─── Study material ───

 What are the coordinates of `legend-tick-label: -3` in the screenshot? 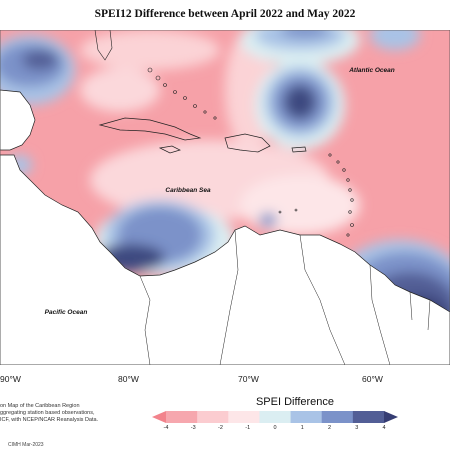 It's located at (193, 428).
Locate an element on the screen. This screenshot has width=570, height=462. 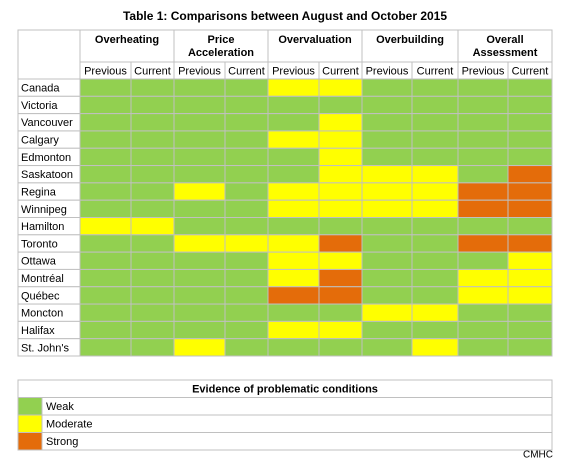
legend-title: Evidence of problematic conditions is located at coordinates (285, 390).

───
─── Study material ───

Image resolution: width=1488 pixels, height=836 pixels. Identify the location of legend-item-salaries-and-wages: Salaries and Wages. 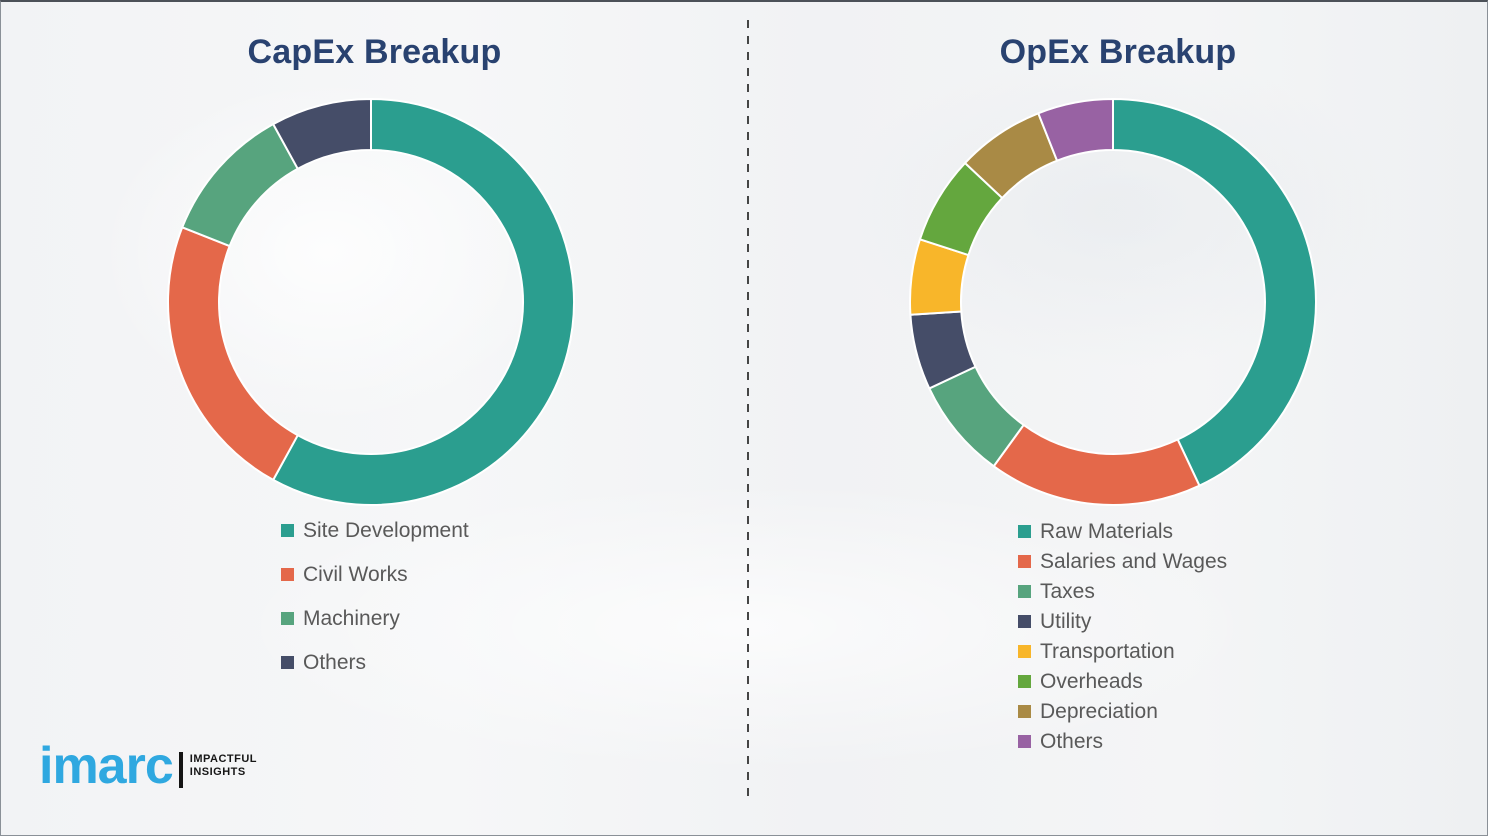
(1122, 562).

───
─── Study material ───

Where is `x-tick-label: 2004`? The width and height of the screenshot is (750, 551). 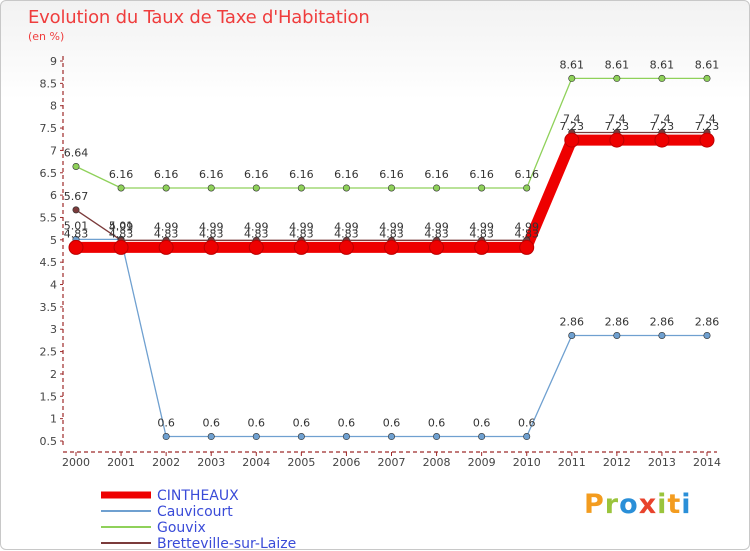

───

§ **Aim of the exercise**: Copy the records again, starting with the line that contains "Image resolution: width=1488" and going on through the line that contains "(1122, 562).", and give only those lines. Keep the wording of each request, but scale every coordinate in the answers by 2.05, rounding to whole numbers with halves going up, and leave the pictures out.

§ **Result of this exercise**:
Image resolution: width=1488 pixels, height=836 pixels. Identify the location of legend-item-salaries-and-wages: Salaries and Wages. 
(2300, 1152).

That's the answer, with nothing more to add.